/knn

Speaker verification (for Convolutional Neural Networks class @ BUT FIT)

Primary LanguageJupyter Notebook

Speaker Verification

The goal of this project is to create a neural network capable of encoding the speaker's identity into an embedding vector, which can be used for speaker verification. Many loss functions can be used (e.g. triplet loss torch.nn.TripletMarginLoss, Angular Softmax Loss).

Development setup

To create a virtual environment with all the necessary dependencies, run make venv. To use it, run source venv/bin/activate.

For other helpful targets (such as formatting, launching scripts, ...), see Makefile.

Dataset

For training and evaluation, we are using the VoxCeleb dataset.
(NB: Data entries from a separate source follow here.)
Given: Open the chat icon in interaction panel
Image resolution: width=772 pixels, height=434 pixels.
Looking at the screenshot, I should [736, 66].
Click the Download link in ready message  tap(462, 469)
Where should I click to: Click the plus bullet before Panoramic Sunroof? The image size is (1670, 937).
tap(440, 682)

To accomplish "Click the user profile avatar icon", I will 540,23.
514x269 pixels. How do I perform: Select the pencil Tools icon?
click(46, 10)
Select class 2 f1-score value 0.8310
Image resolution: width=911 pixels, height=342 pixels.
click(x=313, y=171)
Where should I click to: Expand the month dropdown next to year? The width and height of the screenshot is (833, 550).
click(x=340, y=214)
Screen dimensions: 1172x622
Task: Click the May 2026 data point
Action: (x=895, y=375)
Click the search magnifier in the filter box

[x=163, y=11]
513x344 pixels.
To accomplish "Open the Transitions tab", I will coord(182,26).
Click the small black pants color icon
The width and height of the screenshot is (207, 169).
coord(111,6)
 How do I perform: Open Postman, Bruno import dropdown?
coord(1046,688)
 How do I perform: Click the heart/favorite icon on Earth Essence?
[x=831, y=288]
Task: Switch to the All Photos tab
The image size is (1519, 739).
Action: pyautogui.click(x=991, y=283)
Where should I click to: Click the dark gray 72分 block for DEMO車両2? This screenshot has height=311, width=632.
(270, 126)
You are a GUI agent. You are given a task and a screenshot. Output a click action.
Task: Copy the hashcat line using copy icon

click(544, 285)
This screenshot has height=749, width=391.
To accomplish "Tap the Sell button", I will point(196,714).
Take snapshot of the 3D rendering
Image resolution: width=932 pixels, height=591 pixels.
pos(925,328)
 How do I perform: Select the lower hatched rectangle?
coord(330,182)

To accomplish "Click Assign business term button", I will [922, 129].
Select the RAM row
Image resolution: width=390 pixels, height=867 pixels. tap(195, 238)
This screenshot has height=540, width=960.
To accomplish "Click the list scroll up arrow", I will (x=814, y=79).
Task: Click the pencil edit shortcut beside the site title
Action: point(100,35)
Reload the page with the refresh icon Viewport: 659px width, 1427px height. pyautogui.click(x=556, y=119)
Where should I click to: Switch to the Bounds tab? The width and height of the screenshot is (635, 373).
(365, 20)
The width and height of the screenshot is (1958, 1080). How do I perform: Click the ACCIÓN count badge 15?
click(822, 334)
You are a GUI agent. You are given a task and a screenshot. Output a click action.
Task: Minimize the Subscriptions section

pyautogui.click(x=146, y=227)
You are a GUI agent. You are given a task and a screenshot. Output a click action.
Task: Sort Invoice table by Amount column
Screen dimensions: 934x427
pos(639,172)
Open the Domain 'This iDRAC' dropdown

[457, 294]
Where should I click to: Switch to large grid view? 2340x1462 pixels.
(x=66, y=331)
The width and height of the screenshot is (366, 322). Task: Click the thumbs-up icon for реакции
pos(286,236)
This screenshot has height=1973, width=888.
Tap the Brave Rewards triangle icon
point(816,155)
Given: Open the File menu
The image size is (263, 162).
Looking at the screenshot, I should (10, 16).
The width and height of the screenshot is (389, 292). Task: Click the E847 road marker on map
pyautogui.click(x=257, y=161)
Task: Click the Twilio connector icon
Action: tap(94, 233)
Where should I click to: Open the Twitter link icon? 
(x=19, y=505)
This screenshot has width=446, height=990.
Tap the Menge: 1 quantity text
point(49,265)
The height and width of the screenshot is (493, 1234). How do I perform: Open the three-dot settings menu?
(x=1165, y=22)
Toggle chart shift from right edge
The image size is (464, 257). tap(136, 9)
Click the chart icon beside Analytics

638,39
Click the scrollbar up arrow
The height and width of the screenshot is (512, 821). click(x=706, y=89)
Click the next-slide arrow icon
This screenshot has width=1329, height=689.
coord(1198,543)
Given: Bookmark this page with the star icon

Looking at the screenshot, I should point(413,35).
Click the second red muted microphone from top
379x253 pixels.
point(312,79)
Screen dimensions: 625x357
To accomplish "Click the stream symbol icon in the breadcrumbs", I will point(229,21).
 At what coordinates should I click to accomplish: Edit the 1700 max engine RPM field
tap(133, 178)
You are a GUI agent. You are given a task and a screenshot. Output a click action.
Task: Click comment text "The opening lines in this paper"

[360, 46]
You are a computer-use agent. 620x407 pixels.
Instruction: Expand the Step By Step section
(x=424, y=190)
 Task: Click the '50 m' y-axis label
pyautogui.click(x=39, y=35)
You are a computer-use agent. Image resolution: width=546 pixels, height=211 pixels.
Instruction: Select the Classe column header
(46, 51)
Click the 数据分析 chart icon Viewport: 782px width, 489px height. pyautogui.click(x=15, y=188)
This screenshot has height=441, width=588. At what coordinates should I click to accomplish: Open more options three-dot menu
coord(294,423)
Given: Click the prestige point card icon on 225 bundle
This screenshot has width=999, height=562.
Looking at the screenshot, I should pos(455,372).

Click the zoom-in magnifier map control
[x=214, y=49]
This dataset takes around 30GB and can be downloaded using make download-voxceleb target. This will save the dataset into voxceleb1 directory relative to project root (the path can be changed by setting KNN_DATASET_DIR environment variable).

On Metacentrum, I have pre-downloaded this dataset into my home directory at /storage/brno12-cerit/home/tichavskym/voxceleb1.

ECAPA-TDNN training

To train the custom version of ECAPA-TDNN, execute make train. You can use environment variables to parametrize the job run, namely

  • KNN_DATASET_DIR with path pointing to the Voxceleb1 dataset,
  • KNN_MODEL which model to train (either "ECAPA", "WAVLM_ECAPA", "WAVLM_ECAPA_WEIGHTED", or "WAVLM_ECAPA_WEIGHTED_UNFIXED")
  • MODEL_IN_DIR should be set only if you want to start training from a saved checkpoint, this expects ecapa_tdnn.state_dict, classifier.state_dict and optimizer.state_dict files to be present in the given directory.
  • KNN_MODEL_OUT_DIR where the model, classifier and optimizer checkpoints are stored ater each iteration
  • KNN_DEBUG to mark if you're executing in debug mode,
  • NOF_EPOCHS for how many epoch you want to train your model,
  • KNN_BATCH_SIZE to set mini-batch size,
  • KNN_VIEW_STEP to set after how many iteration to print the stats

Output of the training is stored in experiments/ directory by default.

Model evaluation

Model evaluation can be executed using make evaluate target. This will launches evaluate.py script, which evaluates the model on the VoxCeleb test set. This script can be parametrized using environment variables, namely

  • KNN_MODEL to choose which model to evaluate, either microsoft/wavlm-base-sv, speechbrain/spkrec-ecapa-voxceleb, or ecapa-tdnn,
  • KNN_MODEL_FILENAME if KNN_MODEL is set to ecapa-tdnn, this variable contains the path to the model file with weights and biases. This file should be in a state_dict format,
  • KNN_DATASET_DIR with path pointing to the Voxceleb1 dataset,
  • EVAL_FIRST when debugging, this variable can be set to number of samples to evaluate (when unset, evaluates on the whole verification set).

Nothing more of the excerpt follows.